Si avvicina così il giovane di etnia africana di corporatura al quale non faccio finire il “Posso…” rispondendo con ferma gentilezza: “Non sono un uomo socievole, si allontani per favore”; non basta il successivo “Non voglio sentire nulla su quello che lei chiama dio”; non basta nemmeno il “Do stop bloody talk to me”. Il poverino insiste: si sente dentro la sua missione. Gli spiego che la molestia può sfociare nel reato. Non capisce. Ripeto con fermezza: chiamo la Polizia. “Fai come vuoi, ho il diritto i fare quello che voglio”.
L’articolo 660 del Codice Penale stabilisce che:
“Chiunque, in un luogo pubblico o aperto al pubblico, ovvero col mezzo del telefono, per petulanza o per altro biasimevole motivo, reca a taluno molestia o disturbo è punito, a querela della persona offesa, con l’arresto fino a sei mesi o con l’ammenda fino a euro 516.
Si procede tuttavia d’ufficio quando il fatto è commesso nei confronti di persona incapace, per età o per infermità.”

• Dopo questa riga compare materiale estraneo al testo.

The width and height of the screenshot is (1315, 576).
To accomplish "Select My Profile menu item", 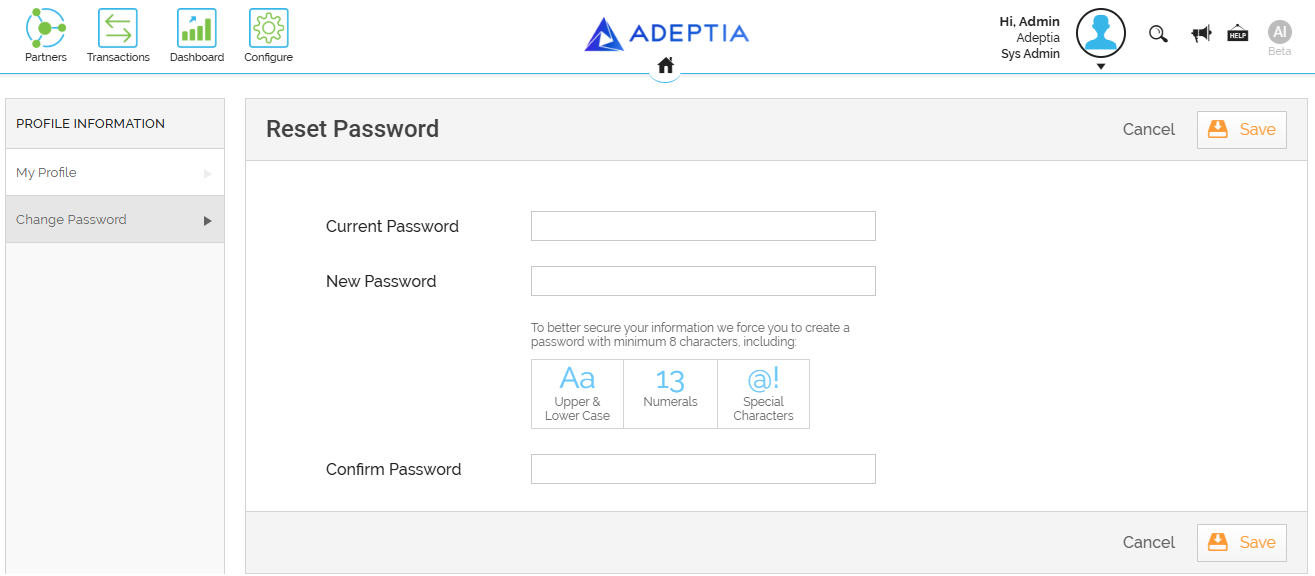I will 115,173.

Così chiamo la Polizia. Appena capisce che faccio sul serio si allontana e scompare. Dissolto nella sua pinguedine. Faccio ciò che devo, spiego e spiegone e me ne posso stare tranquillo. Nulla in contrario a che le persone ne avvicinino altre con il desiderio di renderle più felici in nome di un dio qualsiasi o per buon cuore. Ma il limite tra il proprio insulso fervore, la propria stitica sensibilità e la rottura di coglioni deve essere invalicabile e non soggetto ai “faccio quello che mi pare”.